Neither the factor V Leiden mutation nor the G20210A mutation in prothrombin gene confers a clinically relevant increase in the risk of recurrent VTE [12, 14,15,16]. In patients with provoked recurrence the proportion of carriers of the factor V Leiden mutation and of the prothrombin mutation was similar or even lower compared to that found in cohorts with unprovoked (recurrent) VTE [17]. This supports the concept that knowledge about the presence or absence of laboratory thrombophilia is not helpful when assessing the risk of recurrent VTE during a temporary risk condition, in particular before surgery or after trauma.

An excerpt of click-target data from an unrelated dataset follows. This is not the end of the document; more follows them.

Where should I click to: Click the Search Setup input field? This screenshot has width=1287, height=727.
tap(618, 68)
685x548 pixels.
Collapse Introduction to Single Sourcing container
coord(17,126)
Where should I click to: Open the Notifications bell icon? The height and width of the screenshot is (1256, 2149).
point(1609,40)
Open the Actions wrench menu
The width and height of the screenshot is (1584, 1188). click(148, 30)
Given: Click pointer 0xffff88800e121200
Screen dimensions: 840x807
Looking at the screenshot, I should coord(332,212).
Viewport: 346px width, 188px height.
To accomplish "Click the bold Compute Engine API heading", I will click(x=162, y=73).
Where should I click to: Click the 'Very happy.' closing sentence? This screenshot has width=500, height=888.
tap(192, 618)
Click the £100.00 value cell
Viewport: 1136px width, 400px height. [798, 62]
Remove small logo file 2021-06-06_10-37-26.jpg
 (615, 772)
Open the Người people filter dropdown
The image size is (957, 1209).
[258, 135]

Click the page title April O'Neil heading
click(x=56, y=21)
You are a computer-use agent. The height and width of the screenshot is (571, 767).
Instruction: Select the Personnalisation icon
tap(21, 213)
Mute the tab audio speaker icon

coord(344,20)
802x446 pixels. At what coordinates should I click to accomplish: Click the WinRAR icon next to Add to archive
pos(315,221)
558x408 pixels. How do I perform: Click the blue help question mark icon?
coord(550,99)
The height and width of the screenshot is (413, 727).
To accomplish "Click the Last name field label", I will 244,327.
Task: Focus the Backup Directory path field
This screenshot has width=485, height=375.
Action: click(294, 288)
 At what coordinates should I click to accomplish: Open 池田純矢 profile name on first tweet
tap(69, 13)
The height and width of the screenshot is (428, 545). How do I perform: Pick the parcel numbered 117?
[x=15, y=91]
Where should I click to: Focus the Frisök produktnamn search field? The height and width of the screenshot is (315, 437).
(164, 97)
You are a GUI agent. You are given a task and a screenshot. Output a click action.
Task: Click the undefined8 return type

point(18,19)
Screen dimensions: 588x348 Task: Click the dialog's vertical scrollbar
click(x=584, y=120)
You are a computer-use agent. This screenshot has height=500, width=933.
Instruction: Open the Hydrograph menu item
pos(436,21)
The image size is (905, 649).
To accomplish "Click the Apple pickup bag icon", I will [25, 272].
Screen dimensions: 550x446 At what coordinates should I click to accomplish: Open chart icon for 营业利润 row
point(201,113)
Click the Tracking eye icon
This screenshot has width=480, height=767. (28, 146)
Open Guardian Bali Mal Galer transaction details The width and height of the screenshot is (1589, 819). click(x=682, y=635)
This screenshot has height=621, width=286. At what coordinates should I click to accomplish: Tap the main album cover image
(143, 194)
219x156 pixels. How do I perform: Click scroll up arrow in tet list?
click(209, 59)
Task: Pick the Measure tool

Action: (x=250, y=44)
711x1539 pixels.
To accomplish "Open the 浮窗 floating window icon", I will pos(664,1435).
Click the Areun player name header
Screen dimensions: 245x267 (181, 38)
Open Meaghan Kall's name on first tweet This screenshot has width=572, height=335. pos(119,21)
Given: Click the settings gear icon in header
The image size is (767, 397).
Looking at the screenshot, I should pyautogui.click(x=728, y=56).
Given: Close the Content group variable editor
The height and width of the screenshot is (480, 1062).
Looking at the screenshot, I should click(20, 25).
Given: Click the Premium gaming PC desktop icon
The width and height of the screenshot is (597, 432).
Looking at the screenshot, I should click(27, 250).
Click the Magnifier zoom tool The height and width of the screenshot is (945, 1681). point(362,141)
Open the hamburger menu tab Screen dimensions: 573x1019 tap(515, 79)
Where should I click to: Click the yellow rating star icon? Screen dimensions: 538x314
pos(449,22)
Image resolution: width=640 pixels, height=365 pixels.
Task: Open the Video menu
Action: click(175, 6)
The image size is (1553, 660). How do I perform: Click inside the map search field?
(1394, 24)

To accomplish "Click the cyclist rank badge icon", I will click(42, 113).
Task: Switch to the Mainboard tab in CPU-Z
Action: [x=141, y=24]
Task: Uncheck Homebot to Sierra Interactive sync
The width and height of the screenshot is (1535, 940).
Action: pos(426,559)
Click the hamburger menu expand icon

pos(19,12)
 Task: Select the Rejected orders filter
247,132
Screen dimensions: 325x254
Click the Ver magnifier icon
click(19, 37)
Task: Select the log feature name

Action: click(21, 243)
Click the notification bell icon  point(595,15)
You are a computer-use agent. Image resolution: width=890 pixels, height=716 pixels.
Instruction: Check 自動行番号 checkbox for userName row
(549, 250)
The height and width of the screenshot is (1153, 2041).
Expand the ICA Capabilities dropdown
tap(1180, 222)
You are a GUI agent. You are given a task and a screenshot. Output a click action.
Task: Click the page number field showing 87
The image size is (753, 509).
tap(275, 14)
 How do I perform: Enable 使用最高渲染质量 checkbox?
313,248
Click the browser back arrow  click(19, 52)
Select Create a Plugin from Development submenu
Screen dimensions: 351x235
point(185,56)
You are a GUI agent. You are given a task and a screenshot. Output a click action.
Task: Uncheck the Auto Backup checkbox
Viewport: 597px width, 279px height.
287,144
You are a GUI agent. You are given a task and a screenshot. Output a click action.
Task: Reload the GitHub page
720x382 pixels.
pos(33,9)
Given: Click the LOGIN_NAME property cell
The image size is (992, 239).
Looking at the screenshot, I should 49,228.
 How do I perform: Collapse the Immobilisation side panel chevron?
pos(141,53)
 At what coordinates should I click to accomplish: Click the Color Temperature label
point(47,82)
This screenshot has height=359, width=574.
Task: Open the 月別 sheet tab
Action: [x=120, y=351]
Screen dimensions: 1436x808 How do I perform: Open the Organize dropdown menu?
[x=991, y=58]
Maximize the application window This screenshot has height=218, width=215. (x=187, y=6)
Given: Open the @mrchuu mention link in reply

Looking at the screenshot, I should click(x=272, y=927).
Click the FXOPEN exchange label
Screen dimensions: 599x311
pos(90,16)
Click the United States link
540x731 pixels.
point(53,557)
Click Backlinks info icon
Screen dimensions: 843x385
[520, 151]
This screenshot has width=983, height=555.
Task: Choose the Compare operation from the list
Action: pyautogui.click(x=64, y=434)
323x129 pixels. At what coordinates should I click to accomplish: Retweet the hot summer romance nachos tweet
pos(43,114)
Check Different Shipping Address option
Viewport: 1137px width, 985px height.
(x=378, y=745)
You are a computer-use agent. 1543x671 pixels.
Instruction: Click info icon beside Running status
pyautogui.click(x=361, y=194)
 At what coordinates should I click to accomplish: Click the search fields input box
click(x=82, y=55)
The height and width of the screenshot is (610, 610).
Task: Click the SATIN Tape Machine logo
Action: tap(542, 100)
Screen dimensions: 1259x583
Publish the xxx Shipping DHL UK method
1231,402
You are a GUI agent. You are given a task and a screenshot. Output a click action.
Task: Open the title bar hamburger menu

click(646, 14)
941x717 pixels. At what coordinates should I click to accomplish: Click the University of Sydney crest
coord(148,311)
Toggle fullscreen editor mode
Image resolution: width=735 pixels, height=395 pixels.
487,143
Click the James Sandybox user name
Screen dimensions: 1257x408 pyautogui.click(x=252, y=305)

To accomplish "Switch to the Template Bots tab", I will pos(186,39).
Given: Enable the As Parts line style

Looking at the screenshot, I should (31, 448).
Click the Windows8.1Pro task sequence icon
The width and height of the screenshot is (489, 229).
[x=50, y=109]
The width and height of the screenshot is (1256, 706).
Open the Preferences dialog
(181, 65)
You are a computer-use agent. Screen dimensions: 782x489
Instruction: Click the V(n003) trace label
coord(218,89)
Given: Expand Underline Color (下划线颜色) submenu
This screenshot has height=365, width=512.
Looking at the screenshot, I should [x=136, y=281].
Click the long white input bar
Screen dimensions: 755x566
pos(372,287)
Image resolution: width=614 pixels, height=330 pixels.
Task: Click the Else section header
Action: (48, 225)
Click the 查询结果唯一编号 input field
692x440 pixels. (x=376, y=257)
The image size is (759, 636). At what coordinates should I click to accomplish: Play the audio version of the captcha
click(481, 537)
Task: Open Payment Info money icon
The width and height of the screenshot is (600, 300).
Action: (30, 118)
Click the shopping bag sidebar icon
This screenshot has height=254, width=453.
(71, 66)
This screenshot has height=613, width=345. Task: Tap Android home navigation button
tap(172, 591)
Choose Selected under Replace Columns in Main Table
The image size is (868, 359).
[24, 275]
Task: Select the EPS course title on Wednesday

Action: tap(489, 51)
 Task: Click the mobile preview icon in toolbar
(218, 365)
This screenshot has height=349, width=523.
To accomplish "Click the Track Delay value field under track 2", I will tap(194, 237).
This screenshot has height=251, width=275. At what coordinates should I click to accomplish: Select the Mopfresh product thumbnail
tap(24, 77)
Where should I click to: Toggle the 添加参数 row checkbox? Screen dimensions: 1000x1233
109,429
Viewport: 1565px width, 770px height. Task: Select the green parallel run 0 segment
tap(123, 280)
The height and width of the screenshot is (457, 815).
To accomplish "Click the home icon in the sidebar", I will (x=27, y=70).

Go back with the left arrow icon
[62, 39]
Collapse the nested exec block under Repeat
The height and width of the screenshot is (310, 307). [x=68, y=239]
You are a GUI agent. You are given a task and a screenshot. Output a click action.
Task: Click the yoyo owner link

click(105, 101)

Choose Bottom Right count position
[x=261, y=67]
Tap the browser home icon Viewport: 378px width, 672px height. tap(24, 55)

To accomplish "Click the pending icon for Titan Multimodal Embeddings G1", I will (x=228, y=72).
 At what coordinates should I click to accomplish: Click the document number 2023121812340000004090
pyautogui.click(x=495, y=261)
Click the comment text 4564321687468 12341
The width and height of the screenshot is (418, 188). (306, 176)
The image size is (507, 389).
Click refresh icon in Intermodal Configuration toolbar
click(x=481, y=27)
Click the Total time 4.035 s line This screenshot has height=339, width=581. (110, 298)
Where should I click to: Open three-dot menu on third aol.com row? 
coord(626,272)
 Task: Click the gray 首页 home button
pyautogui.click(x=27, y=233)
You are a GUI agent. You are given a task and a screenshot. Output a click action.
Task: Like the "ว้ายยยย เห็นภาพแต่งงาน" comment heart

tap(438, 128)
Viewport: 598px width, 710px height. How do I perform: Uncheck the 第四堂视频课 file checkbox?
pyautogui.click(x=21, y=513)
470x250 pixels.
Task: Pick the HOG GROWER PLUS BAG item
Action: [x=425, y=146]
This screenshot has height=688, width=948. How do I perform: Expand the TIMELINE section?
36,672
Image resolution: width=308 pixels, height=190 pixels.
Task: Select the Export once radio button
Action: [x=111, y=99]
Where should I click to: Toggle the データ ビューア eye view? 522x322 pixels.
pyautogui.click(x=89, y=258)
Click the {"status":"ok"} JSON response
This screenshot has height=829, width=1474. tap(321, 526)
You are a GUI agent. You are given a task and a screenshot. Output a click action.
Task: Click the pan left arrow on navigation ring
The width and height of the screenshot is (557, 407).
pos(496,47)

Strengths and limitations need to be considered. We followed a large cohort of patients, in total almost 1.200, over a very long period of time, in median 8.9 years. The patient population was homogenous: all patients had unprovoked VTE at presentation and were therefore at high risk of recurrence. Both the initial event as well as recurrence was objectively diagnosed in all patients. Categorization of patients with provoked VTE recurrence as having VTE triggered by a major, a minor, or a persistent risk factor was performed according to a recent guidance document of the Scientific and Standardizing Committee of the International Society on Thrombosis and Haemostasis [8]. The circumstances of the event such as triggering factor, treatment, type and duration of thromboprophylaxis, and the duration of hospitalization were reliably documented in the majority of patients. The most important limitation is that we are not aware of type and circumstances of the many temporary risk situations our patients were exposed to and hence those patients who did not experience provoked recurrent VTE. We can therefore provide only a descriptive analysis of the data by reporting numbers rather than risks. We trust that all patients received thromboprophylaxis according to national or international guidelines, as adherence to guidelines is very high in German speaking countries [18]. However, the duration of pharmacologic prophylaxis was not retrievable from the medical records in some patients. We excluded from the study patients with strong thrombophilia whom we regarded as potential candidates for prolonged secondary thromboprophylaxis. Our conclusions therefore do not apply for this patient population.

Conclusion

In conclusion, among patients with a first unprovoked VTE the number of recurrences provoked by a temporary risk factor appears to be low suggesting that patient counseling and thromboprophylaxis is adequate and effective. VTE often recurs at a time when preventive measures are already stopped or even during thromboprophylaxis. Surgery and trauma are the most frequent risk factors. Recurrent events can most likely be prevented by prolonged or intensified prophylaxis, but presumably at the expense of a higher bleeding risk.